Mrs Howells from the Food Control Committee came in, and we had an argument (me and Mrs Howells I mean). It was about, guess what, margarine. I do not care very much for Mrs Howells, partly I admit for no better reason than that her husband sits for the Conservatives on York Council. As she walked – stalked, rather – out of the office, I said in an under-breath, ‘Confound that woman,’ at which I saw our lovely new typist look up and smile. Well, she could not possibly have heard me, being (a) quite deaf, and (b) on the other side of what is quite a large office room. You will have guessed the secret already: she can see speech, or to put it another way, she knows ‘lip-reading’. In fact Margaret is a demon at it, and we pass the time very merrily by my speaking – inaudibly – quotations from the Bible, or Shakespeare, or saying what I will be buying at the market that day, while Margaret looks on, watching my lips. She then types what I have said, and it is always and without fail correct. I have asked her to teach me.
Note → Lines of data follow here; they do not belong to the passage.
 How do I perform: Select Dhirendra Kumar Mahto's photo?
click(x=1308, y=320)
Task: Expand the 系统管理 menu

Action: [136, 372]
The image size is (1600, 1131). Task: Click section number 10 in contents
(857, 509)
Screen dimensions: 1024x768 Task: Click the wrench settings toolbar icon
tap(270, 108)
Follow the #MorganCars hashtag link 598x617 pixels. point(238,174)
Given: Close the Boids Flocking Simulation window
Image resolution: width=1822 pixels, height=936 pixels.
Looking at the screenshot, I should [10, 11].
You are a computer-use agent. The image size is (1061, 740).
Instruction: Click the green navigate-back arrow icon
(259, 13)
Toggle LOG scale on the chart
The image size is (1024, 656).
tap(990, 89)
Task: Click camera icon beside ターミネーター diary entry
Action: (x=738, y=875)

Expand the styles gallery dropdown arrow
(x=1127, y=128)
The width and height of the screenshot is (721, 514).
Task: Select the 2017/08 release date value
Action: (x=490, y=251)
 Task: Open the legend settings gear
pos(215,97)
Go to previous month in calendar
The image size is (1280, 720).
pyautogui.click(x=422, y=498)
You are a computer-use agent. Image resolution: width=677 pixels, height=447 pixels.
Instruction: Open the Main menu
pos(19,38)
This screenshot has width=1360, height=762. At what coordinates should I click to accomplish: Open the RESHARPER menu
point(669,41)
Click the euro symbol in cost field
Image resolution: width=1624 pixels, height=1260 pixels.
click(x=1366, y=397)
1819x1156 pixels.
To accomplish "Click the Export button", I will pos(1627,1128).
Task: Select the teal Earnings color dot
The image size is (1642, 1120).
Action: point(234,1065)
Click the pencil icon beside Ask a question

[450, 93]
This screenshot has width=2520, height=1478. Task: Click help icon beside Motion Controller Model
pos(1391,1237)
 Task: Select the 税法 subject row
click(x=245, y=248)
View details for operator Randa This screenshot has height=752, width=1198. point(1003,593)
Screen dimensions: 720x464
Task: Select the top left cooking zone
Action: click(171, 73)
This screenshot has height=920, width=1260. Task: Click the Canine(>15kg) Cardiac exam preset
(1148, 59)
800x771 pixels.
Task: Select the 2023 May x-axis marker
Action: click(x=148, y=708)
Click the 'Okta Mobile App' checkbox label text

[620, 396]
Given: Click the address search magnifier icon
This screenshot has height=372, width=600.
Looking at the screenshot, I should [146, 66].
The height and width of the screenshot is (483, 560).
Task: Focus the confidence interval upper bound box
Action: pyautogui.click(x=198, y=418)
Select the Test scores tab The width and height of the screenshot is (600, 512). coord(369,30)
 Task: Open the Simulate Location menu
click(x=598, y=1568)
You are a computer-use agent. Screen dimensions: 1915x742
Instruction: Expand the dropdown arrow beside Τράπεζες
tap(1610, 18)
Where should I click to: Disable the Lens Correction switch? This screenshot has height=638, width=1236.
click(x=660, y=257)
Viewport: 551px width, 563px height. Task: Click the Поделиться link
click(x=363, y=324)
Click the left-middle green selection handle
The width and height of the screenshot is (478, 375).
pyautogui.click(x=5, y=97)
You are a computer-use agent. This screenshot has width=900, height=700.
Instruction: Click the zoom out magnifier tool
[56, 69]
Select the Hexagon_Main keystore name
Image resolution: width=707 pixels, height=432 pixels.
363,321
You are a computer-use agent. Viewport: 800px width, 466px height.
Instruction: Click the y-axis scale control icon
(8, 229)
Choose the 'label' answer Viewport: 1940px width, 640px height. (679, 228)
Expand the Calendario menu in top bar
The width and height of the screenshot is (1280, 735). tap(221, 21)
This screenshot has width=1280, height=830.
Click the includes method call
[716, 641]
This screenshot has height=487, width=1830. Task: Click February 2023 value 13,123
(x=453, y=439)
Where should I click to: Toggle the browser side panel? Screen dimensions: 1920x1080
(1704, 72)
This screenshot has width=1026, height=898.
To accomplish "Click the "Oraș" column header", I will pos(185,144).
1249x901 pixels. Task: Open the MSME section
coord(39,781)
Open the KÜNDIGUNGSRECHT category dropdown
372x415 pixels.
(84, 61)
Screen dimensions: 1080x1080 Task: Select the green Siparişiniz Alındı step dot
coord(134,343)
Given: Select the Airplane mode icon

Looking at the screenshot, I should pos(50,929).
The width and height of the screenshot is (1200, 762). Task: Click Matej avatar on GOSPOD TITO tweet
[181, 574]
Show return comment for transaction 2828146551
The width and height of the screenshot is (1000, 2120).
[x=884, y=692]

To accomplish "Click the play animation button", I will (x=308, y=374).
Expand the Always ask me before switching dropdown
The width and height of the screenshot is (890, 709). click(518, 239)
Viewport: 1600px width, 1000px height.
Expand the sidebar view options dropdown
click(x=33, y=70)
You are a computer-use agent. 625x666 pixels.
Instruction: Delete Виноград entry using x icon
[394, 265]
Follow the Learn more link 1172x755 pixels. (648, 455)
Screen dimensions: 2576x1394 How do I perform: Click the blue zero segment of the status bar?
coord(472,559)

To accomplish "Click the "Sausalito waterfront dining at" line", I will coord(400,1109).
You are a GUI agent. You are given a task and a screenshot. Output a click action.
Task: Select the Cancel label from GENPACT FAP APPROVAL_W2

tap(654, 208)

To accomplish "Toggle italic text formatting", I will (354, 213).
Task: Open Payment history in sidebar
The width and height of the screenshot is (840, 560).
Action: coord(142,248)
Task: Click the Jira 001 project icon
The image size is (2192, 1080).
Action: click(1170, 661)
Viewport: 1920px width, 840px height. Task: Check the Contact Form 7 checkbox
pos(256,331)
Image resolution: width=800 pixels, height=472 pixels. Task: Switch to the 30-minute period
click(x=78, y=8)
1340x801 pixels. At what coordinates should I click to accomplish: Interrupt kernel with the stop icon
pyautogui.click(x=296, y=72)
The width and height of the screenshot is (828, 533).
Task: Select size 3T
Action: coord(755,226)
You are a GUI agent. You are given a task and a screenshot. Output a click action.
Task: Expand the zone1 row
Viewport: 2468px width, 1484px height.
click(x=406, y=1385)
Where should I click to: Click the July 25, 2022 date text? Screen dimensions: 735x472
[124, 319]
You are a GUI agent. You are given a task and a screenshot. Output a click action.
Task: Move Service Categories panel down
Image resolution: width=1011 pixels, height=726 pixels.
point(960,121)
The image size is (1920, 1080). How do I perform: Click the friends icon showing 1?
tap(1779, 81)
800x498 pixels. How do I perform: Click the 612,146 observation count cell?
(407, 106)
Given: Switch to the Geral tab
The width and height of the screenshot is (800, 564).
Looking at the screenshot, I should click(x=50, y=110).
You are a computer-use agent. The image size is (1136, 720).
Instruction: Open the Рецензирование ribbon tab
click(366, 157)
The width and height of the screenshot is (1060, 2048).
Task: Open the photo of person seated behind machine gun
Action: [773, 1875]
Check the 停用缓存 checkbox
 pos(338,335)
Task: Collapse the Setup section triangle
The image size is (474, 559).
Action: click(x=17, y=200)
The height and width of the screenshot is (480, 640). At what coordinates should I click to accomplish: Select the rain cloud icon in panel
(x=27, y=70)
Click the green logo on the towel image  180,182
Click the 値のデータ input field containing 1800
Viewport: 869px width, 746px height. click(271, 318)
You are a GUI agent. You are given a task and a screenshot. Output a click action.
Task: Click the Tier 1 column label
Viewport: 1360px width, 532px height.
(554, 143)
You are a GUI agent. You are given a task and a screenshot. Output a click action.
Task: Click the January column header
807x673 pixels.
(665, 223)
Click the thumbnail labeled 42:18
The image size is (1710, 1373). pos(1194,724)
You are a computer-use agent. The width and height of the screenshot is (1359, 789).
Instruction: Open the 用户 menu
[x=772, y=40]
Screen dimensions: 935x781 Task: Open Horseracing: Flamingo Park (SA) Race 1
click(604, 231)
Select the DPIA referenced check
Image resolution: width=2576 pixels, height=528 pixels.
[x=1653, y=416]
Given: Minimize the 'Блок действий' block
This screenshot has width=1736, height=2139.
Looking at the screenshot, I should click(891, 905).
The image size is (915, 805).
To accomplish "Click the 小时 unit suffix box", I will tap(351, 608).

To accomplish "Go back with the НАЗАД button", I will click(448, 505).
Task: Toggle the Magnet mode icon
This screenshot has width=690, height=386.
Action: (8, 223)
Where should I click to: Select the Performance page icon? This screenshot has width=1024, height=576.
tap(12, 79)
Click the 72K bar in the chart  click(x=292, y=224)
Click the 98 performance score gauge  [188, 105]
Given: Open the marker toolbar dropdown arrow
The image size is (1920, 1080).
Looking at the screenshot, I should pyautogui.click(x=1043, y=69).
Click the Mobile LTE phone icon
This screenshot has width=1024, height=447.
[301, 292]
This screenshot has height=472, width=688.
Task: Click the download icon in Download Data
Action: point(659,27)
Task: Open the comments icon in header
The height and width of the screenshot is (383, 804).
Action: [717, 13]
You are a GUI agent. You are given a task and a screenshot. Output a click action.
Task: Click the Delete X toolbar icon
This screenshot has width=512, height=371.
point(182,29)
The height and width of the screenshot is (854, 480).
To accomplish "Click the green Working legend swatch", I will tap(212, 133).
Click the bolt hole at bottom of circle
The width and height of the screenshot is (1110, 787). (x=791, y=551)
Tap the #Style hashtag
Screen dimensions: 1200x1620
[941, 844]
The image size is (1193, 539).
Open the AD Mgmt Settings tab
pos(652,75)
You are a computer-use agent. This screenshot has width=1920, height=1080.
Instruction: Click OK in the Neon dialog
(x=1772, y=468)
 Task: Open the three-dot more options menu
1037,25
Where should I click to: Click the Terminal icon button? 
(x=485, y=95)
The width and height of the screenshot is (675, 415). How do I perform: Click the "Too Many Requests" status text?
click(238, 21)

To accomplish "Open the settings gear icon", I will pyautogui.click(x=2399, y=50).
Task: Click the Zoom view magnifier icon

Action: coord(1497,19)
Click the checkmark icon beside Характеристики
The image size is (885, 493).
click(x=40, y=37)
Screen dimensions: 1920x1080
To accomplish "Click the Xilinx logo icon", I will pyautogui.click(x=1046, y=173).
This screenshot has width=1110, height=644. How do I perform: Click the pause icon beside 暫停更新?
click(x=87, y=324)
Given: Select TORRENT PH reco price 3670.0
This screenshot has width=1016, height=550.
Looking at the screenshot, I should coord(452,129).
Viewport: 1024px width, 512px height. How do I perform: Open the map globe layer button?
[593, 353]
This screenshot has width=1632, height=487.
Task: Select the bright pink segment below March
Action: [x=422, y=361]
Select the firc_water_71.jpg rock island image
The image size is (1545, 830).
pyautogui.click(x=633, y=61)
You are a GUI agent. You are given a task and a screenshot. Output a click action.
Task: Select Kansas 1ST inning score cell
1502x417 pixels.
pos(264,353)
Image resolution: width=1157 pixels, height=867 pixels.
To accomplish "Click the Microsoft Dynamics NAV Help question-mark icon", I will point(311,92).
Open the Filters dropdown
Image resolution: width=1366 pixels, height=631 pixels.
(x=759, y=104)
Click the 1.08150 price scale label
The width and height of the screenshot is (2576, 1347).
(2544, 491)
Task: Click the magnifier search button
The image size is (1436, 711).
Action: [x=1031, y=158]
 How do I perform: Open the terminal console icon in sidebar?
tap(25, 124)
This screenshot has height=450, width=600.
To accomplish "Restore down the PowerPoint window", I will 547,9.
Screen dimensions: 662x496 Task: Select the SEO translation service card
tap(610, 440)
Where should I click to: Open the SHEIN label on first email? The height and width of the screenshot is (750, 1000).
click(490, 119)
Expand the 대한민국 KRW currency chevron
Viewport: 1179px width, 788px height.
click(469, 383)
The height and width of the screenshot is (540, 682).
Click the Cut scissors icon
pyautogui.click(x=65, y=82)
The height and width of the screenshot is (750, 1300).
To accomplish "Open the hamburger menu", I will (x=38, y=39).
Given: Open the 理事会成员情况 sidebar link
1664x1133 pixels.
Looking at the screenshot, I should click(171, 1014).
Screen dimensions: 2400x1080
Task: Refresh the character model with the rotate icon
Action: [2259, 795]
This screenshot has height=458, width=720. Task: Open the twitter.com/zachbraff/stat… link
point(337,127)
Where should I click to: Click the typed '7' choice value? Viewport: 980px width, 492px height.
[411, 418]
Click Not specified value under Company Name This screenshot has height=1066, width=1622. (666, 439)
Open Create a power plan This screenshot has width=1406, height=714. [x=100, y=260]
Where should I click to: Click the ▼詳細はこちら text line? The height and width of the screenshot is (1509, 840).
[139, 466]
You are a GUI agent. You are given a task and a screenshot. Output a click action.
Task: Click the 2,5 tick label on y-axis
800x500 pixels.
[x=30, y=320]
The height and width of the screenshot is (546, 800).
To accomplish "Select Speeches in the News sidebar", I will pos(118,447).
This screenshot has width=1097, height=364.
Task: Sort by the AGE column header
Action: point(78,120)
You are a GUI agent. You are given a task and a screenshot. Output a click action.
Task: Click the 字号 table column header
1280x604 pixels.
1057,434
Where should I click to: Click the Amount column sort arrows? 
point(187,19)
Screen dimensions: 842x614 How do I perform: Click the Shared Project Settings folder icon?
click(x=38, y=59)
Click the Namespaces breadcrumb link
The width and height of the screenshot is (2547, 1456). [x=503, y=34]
Tom Sutherland, Mrs Sutherland’s son, is home from France for good after a severe shell wound to the arm. I asked him about his experiences and he said, ‘You are just jellified, shaking with fear all the time.’ He said it can’t be true that fear sends your hair white, otherwise his would be. He said he couldn’t stand to be in the same place for any length of time, because something bad would be bound to happen in that place before too long. Therefore he was going to buy a motor car, and have it adapted so that it can be driven by a one-armed man. He will then spend the rest of his life racing about the country. I told him you were out in Mesopotamia, and he said, ‘You should wear cologne. It will keep the mosquitoes off. It will also make you smell nice!’
Do write soon,
Your loving
Lydia.
The wife had always rather fancied Tom Sutherland, and as for the typist, Miss Lawson, the Co-Operative movement was well known for employing crocks of one sort or another.